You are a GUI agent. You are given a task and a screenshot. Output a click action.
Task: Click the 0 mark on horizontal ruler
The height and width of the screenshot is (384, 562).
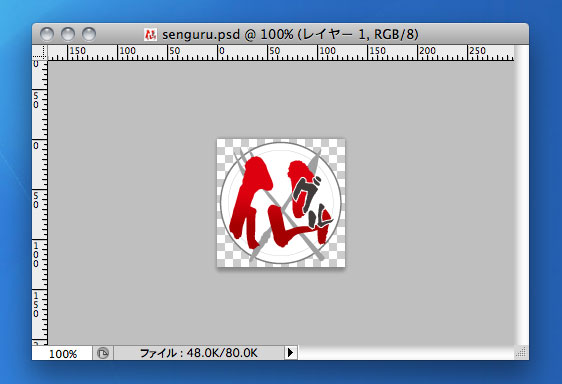click(222, 51)
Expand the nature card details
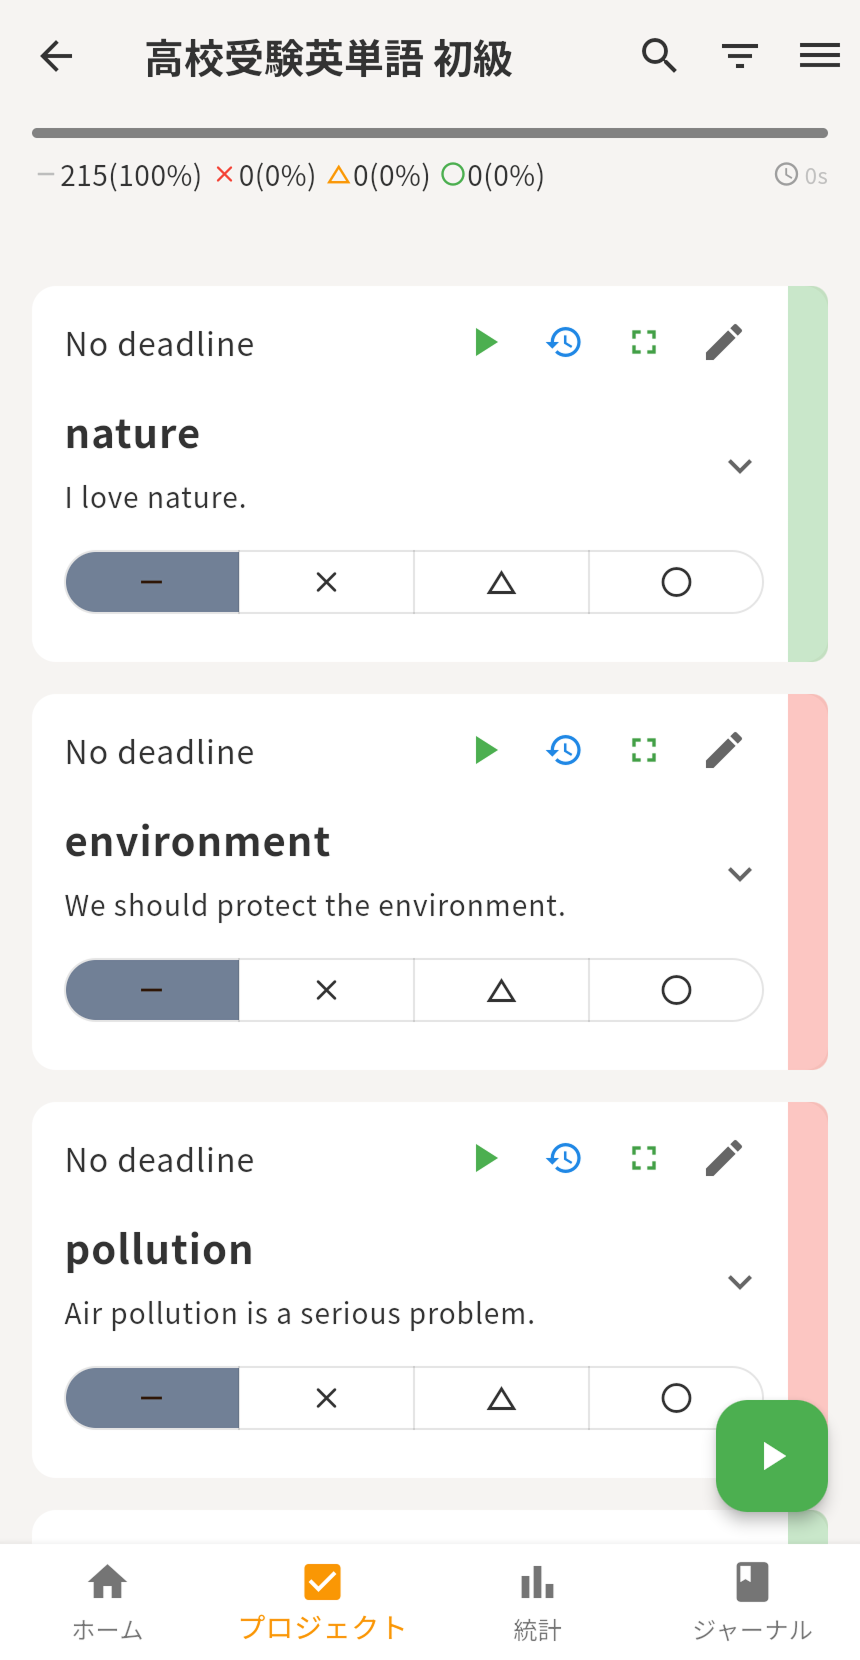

Directions for this task:
Please count the lines of the listing above that contain the word "screenshot", and reply with that number alone.

Task answer:
2